### Problem to work on
Check every line below for the word "label" and copy each one that has it.

### Source material
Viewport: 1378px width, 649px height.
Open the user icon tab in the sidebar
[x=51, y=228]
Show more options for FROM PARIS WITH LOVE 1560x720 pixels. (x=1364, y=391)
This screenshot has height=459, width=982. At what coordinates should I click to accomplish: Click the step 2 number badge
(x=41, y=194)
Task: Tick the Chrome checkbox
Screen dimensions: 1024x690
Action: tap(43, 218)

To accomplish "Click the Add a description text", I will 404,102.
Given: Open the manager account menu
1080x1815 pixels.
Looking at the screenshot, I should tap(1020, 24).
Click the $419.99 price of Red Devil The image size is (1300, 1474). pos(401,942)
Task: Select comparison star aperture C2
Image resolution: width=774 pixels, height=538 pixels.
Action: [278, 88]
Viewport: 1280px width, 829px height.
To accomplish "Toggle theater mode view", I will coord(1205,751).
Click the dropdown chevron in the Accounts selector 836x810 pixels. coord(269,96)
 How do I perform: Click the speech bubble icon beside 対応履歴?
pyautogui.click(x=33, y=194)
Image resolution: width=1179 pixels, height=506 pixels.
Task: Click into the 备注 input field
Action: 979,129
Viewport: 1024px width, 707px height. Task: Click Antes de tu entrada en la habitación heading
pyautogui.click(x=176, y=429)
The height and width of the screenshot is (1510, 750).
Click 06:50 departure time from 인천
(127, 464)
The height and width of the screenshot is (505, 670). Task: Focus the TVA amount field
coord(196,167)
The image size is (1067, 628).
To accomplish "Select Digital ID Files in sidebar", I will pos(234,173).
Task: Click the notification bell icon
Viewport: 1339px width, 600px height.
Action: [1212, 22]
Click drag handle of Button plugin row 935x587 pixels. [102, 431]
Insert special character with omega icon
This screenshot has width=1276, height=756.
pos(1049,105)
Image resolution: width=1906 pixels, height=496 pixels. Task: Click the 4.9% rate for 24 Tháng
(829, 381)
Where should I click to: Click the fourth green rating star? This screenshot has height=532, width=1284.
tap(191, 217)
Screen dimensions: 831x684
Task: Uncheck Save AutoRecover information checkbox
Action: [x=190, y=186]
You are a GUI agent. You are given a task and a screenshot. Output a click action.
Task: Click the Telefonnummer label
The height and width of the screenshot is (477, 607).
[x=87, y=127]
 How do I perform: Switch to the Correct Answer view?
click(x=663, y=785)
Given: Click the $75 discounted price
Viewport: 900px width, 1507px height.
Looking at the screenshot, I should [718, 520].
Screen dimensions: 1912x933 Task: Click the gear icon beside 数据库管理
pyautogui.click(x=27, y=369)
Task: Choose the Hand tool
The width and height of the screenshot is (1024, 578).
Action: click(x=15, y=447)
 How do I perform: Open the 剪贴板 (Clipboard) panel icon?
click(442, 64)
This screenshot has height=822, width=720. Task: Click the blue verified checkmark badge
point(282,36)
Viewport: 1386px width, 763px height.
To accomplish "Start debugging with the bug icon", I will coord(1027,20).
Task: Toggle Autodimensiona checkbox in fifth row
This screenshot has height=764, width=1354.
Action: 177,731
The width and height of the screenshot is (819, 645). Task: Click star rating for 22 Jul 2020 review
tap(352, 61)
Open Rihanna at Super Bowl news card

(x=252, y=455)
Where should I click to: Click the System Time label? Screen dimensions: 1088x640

### Task solution
Task: Click the Telefonnummer label
Where should I click to: Click the System Time label? Screen dimensions: 1088x640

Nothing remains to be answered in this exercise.